A Geeky Week: from Tiger to Leopard (server) in 48 hours and the rest...
I'm a geek and proud of it, although sometimes there never seems to be enough time to 'play' as much as I would like. This past week, well, it's been almost two weeks, (but who's counting?) has been pretty much full of geekiness. I love tinkering around 'under the hood' and rolling up my sleeves. I'm quite enjoy being the mechanic or the oily rag and I suppose on reflection, it's the challenge of working through technical problems and learning about the solutions that I seem to revel in the most.
It started last week, during my half term break when I headed down to Brighton to upgrade two servers to Mac OS X Leopard Server from a previous Tiger installation. Both servers are now running on Xserve hardware. The Leopard installations didn't quite go according to plan with quite a few unexpected problems. One being the migration (or lack of) of the web services settings from one platform to another. Exporting and Importing settings from a earlier Server release to the latest one (migration) didn't work and so I was left with a very long night ahead, adding the web services data manually and the numerous sites that each machine hosted.
Having got the web services running, I then discovered several pieces of software requiring the GD library in PHP were broken. The standard build of PHP (5.2.4) that comes with Leopard Server doesn't come compiled with GD Library. This meant that I had to re-compile PHP with the GD libraries installed.

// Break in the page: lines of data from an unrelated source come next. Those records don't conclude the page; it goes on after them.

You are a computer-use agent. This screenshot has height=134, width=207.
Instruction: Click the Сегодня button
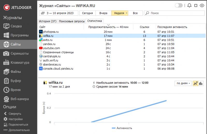tap(87, 13)
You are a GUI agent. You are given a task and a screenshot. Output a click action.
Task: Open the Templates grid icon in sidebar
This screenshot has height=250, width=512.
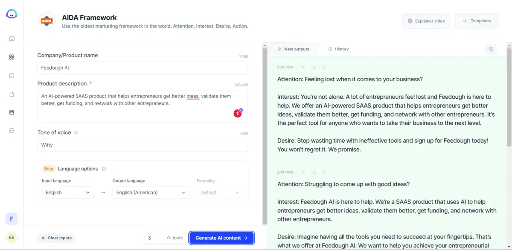(12, 57)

I've installed a PHP server monitoring application on another Leopard (client) computer to alert me of any unexpected downtime of either Xserve. I had to enable Postfix using MailServe because this isn't something that is enabled by default.
Leopard Server also requires a realm to be created to enable permissions for users accessing iPHPCalendar using WebDav.
It's been a week of being knee deep in httpd.conf files, MySQL databases and tables, crontabs, and Terminal commands.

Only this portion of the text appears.